Paradigm Initiative soutient la position des requérants et soutient que des restrictions de cette nature portent atteinte aux garanties constitutionnelles et risquent de créer un précédent de contrôle disproportionné de l’État sur les espaces numériques.

« Cette affaire soulève une question fondamentale concernant les limites du pouvoir de l’État en matière de régulation des plateformes numériques. Lorsque des restrictions sont imposées, elles doivent respecter les critères constitutionnels de légalité, de nécessité et de proportionnalité. Les coupures généralisées de l’accès à des plateformes largement utilisées menacent non seulement la liberté d’expression, mais aussi l’écosystème plus large de la participation civique et de l’accès à l’information », a déclaré ‘Gbenga Sesan, directeur exécutif de Paradigm Initiative.

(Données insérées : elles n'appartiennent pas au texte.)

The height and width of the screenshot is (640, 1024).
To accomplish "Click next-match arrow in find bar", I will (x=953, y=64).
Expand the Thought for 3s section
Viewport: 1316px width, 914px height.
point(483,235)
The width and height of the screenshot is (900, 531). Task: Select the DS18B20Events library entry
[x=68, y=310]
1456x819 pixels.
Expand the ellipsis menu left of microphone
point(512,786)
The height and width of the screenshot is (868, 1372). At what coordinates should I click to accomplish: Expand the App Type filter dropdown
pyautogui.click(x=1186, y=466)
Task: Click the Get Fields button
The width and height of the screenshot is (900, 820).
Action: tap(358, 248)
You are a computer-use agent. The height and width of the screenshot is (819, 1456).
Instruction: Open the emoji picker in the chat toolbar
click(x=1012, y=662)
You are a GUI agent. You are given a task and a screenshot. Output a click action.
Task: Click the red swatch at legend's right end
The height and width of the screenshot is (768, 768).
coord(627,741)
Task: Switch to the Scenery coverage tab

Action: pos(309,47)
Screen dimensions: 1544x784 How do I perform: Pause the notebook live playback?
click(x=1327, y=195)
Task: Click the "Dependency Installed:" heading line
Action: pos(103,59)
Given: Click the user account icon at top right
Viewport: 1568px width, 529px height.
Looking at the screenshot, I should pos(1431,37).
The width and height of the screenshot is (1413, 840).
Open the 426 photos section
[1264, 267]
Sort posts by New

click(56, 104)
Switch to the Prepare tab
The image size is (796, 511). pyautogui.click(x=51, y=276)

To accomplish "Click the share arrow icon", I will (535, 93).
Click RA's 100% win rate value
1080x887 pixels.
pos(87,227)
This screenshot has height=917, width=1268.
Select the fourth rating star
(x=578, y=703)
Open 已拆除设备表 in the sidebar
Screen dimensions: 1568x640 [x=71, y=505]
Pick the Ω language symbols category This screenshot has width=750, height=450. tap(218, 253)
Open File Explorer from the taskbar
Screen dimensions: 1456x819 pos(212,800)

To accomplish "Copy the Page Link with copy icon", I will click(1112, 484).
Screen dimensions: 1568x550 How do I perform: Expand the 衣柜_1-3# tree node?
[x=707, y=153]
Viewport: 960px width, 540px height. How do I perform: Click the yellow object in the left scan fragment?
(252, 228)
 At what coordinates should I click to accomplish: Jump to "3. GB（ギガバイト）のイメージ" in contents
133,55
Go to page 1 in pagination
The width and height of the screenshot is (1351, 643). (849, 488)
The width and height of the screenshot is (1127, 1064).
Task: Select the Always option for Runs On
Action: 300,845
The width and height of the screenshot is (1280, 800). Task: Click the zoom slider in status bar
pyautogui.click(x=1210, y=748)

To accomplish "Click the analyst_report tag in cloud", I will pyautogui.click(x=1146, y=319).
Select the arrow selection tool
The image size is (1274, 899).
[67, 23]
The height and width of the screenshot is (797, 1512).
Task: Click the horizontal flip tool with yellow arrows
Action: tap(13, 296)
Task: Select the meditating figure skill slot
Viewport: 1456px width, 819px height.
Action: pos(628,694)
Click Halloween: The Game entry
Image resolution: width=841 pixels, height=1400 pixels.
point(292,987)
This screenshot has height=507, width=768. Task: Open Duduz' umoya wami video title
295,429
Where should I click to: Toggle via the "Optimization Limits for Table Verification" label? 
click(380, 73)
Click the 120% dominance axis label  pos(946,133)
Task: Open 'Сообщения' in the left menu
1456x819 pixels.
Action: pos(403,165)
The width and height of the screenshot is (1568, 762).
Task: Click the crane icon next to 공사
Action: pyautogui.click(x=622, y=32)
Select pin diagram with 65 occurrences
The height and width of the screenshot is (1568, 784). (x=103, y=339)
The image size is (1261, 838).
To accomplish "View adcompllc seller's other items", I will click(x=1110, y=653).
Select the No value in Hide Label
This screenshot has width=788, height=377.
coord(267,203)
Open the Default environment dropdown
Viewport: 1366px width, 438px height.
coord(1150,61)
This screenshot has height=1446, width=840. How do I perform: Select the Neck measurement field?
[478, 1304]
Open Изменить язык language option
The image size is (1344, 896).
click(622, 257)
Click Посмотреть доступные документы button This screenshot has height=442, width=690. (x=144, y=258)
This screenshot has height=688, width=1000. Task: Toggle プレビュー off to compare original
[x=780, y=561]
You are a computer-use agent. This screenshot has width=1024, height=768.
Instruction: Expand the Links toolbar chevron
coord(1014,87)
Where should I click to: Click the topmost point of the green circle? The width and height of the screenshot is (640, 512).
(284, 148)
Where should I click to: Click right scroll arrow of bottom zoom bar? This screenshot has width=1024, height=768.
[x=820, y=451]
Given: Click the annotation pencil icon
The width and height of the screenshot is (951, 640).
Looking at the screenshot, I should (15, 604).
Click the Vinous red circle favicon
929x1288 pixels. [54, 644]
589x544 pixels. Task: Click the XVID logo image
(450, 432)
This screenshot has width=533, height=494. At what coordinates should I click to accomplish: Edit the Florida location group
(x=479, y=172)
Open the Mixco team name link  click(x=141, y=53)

En réponse à la requête, les défendeurs ont réfuté l’affirmation selon laquelle la restriction de l’accès à la plateforme X en Tanzanie constituerait un sujet de préoccupation à l’échelle mondiale. Ils font également valoir que la restriction de l’accès à la plateforme X en Tanzanie est conforme à la loi et vise à garantir la sécurité publique, la santé publique et la moralité. Ils ajoutent que le propriétaire de la plateforme X a reçu un préavis de mise en conformité avant que la mesure ne soit prise, et que l’accès à la plateforme X en Tanzanie a été restreint en raison du non-respect par le propriétaire des lois et procédures tanzaniennes.

L’affaire est toujours devant la Haute Cour de Tanzanie, et une décision est attendue le 22 mai 2026. L’issue devrait clarifier les limites constitutionnelles des restrictions imposées aux plateformes et aura des implications plus larges pour la jurisprudence en matière de droits numériques en Tanzanie et dans toute la région.